A Links entry from Friday, February 29, 2008

11:48 PM

Free Lunch Isn’t Cool, So Some Students Go Hungry

Lunchtime “is the best time to impress your peers,” said Lewis Geist, a senior at Balboa and its student body president. Being seen with a subsidized meal, he said, “lowers your status.”

This is why people hate student body presidents.

2 Comments

Trish

It seems like what these students want is subsidized or free junk food and other so-called luxury items. It is not enough that the taxpayers give them a free meal. They want to show off. If the stigma of free lunch is so great than they should get an after school job, buy groceries and make lunch or spend less on clothes and sneakers. Welcome to the world of those of us who did not qualify for free lunch.

Bryan Klausmeyer

Trish, your perspective is not only wrong, but also lacks any kind of historical conditioning. In fact I would go so far as to say that it perfectly encapsulates a kind of quintessentially individualist American ideology.

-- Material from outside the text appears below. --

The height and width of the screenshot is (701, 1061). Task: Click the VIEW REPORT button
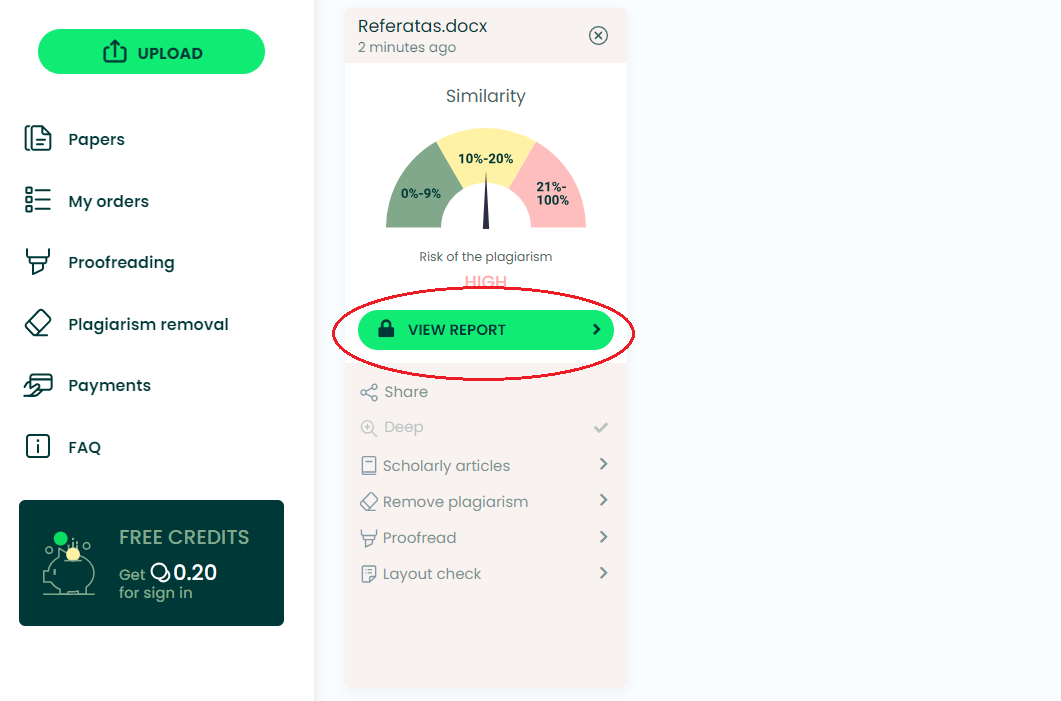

Your argument relies upon the notion that food is somehow a luxury item. It appears to me that the way you avoided the trap of such a ridiculous notion was by labeling it not as food, but as junk food.

Your capitalist, entrepreneurial mindset is also quite absurd. Why should we expect that underprivileged children should work twice as hard for the sake of not only starting their adulthood in the sense of careerism at such a young age, but to simultaneously expect them to get into a good college while managing this? Such a plan would entail that these children would likely opt out of high school in favor of the pittance they would earn on minimum wage to put food on the plate for both themselves, as well as perhaps their families. This is no way to boost any sort of socio-economic equality. And this isn’t even factoring in issues of discrimination.

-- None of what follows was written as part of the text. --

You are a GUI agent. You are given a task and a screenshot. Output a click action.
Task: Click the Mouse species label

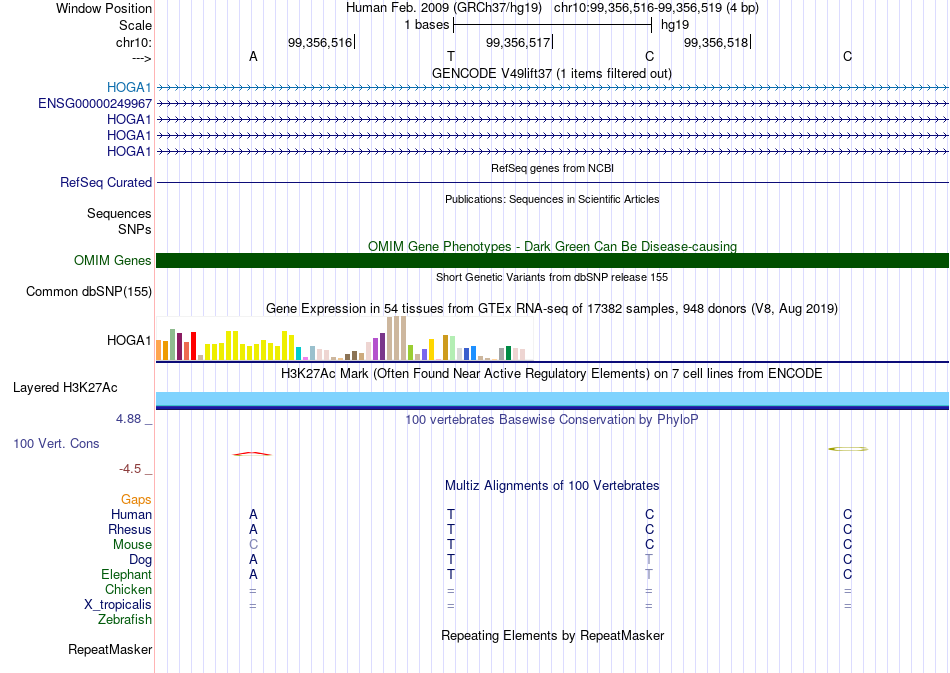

Lastly, your idea that these children, whom we should admit are likely black and latino, are “lazy” simply constitutes another example of post-modern racism. A racism that doesn’t “see race,” but simply sees people in terms of some abstract notion about “work ethic,” etc. It’s either, “These people are lazy and simply living off of my hard-earned money,” or it’s, “These people aren’t even human because they work so hard and plan on taking my job, too.” It’s either too little, or too much. It is the kind of discourse that Republicans thrive off of.

To conclude, this mindset of guilt associated with so-called “handouts” (welfare, in any normal country) actually occurred during the Great Depression as well. Starving families who couldn’t get jobs refused to take handouts out of shame. When they did, they would often hide them from their friends and neighbors so that no one would know. This is what happens when people internalize the kind of ideological framework that you, Trish, embody. You are not only part of the problem, but the problem.